Fast forward to today, reading this book, I am reminded that they are, in fact, Biblical – see John 15:26, John 16: 7-8, and John 16:13. The Holy Spirit has emotions, the Holy Spirit speaks, the Holy Spirit has virtues and indeed, the Holy Spirit has a personality. I was convicted that I had taken these things for granted. I had heard them before but they hadn’t really sunk in deep and taken root. So, I emulated what David Yonggi Cho had done and asked the Holy Spirit to come and take leadership in my life and circumstances. I said that I wanted to partner with Him and be His vessel. It was late at night and I said that I was looking forward to what he would do the next day.
Sure enough, the Spirit of God unexpectedly partnered with me very early the next morning. I was asleep when I felt someone sit down next to me. I woke up with a start, removed the mask covering my face and saw a young lady sitting next to me. I was not impressed. The bus was not full! Why on Earth would she choose a seat where someone was already sitting?! I was sitting at the front of the bus so I turned back to double check. As sure as day, there were plenty of unoccupied seats behind us. I tried hard to hide my annoyance and compose myself.

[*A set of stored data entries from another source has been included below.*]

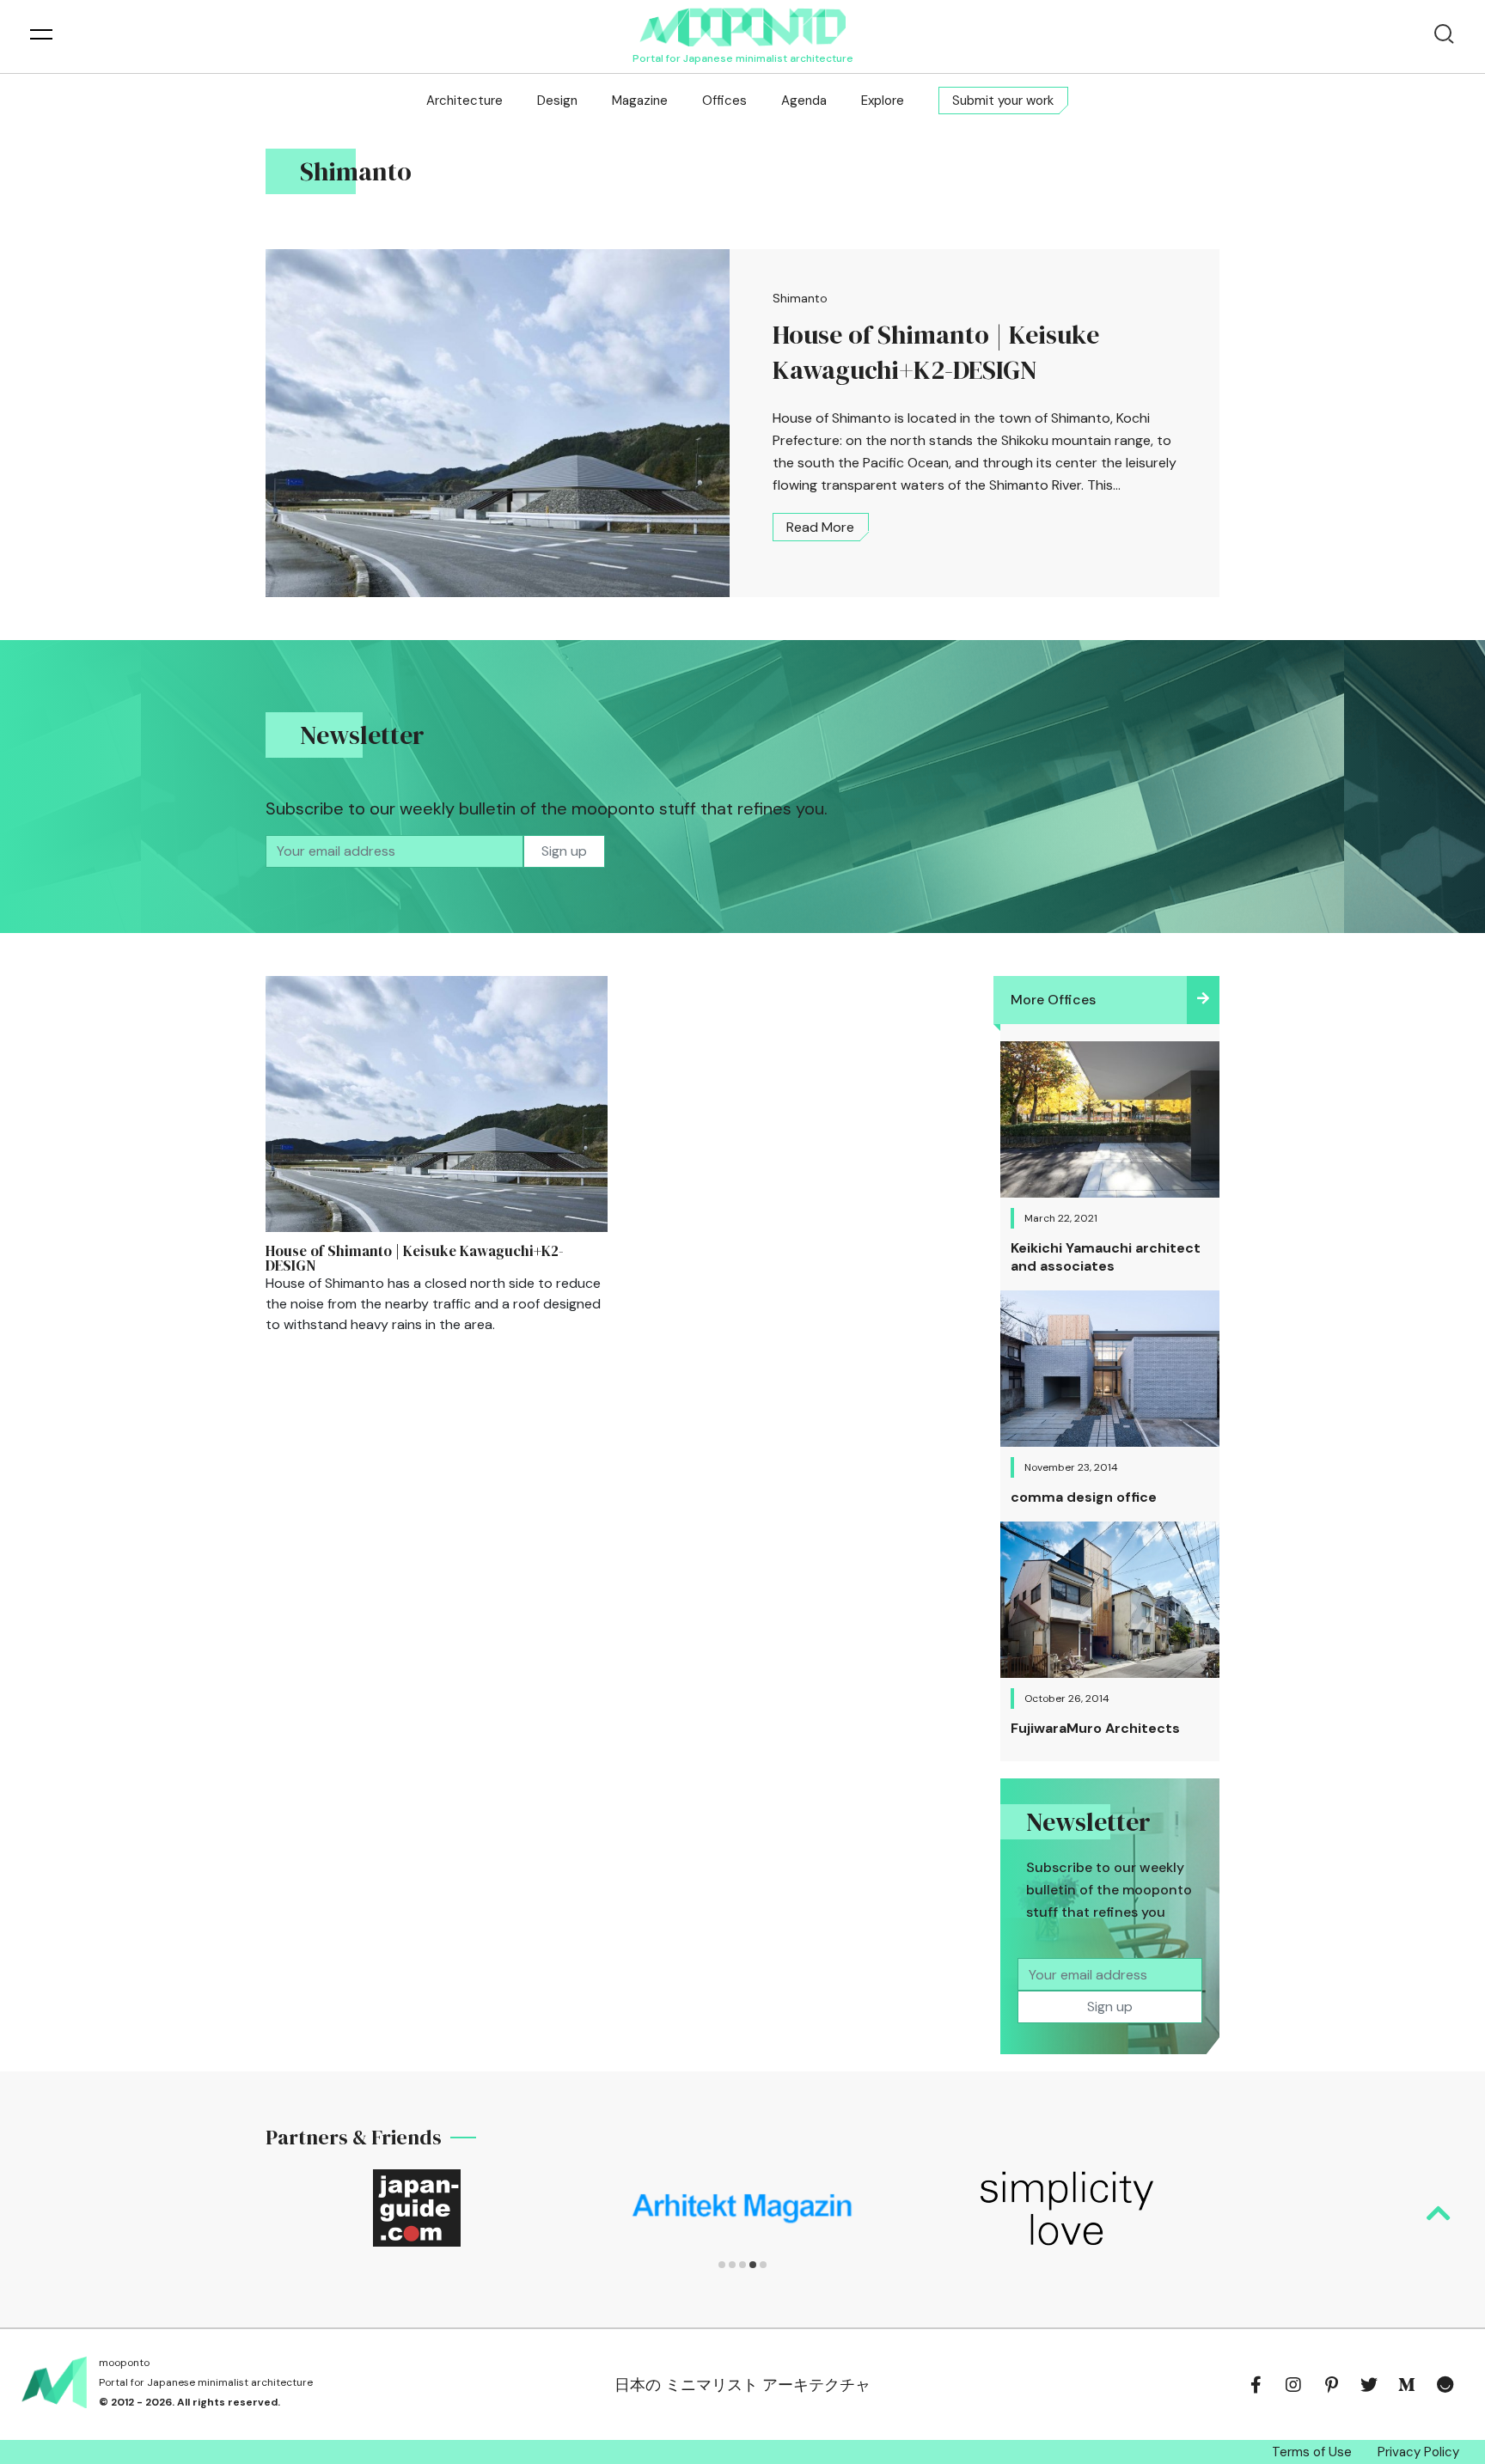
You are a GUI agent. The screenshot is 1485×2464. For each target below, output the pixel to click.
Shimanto (800, 298)
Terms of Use (1312, 2452)
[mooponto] (742, 27)
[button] (722, 2265)
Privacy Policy (1418, 2452)
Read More (820, 527)
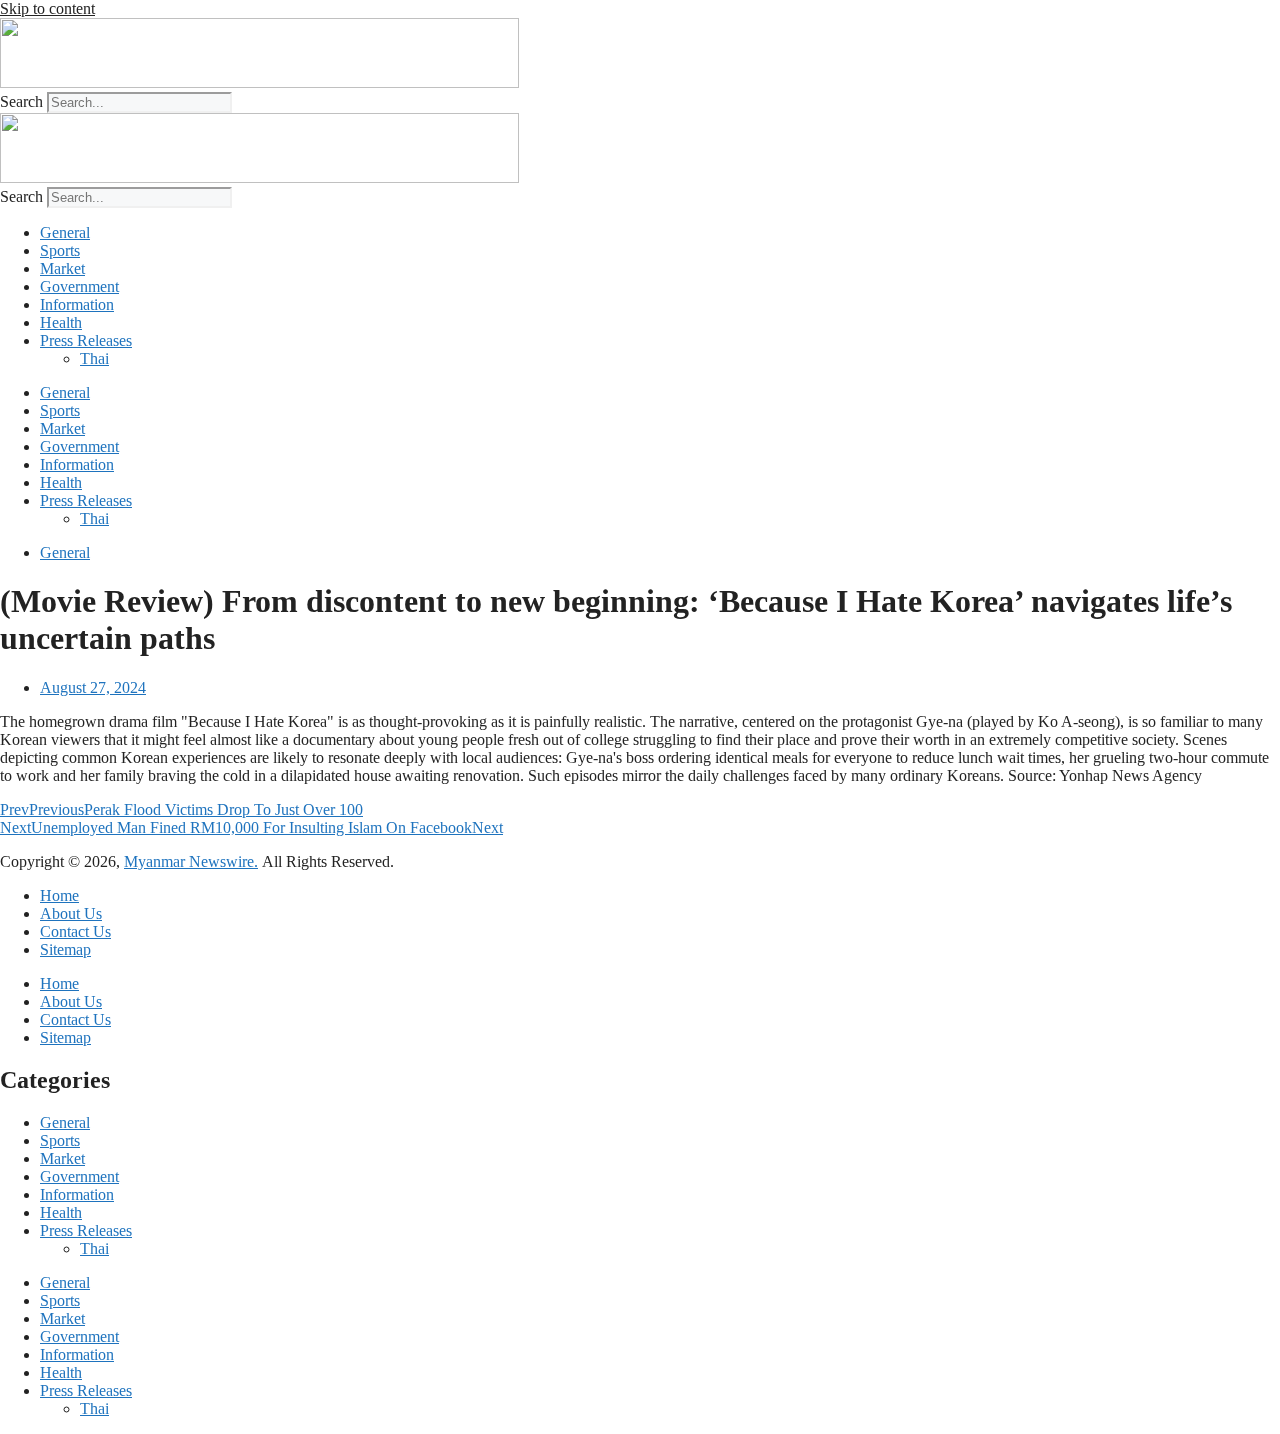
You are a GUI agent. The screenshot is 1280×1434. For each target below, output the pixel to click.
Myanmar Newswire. (191, 861)
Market (62, 268)
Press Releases (86, 340)
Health (61, 322)
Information (77, 304)
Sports (60, 250)
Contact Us (75, 931)
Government (79, 286)
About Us (71, 913)
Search (21, 101)
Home (59, 895)
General (65, 232)
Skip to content (47, 8)
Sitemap (65, 949)
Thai (94, 358)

“I shouldn’t have removed my handbag from the seat next to me,” I thought to myself, “then perhaps she wouldn’t have sat here.” Then I immediately felt bad about my attitude. I thought, “Flo, you’re not entitled to this bus seat. Perhaps there’s something about your demeanour that’s inviting and she felt comfortable sitting next to you.” Then I noticed her taking pics and videos since were at the window of a double-decker bus. “See, perhaps she wants to document the journey. It could even be her first time travelling to Cape Town.” I began to soften towards her then I decided to pray.
I’d barely started praying when I felt God say, “Thank me.” I thanked Him for all the things I could think of until I grudgingly thanked Him for the young lady sitting next to me. “Pray for her,” He said. “For her or with her?” I asked. He responded, “For her” I was relieved. I didn’t particularly feel like starting that conversation with her. I started praying and I felt God put it on my heart to pray for peace, for joy, for a sense of identity and a release from what was holding her down or holding her back. My heart softened towards her some more. Then I heard God say, “Ask her what her name is.”
I protested slightly. “Lord, we’re about 100 km from Cape Town. What if she decides to chat with me all the way? It would be a long 100km for me. It’s early in the morning. I am not a morning person and I’m an introvert. Striking up conversations with strangers can be hard for me.” Even as I protested, I knew I was just making excuses. I mustered up the courage and asked her what her name was. She told me. “I’ve done it, Lord,” I said, “now what?” Just then she asked if we’d passed the tunnel. I said we hadn’t and she responded that I was so loud.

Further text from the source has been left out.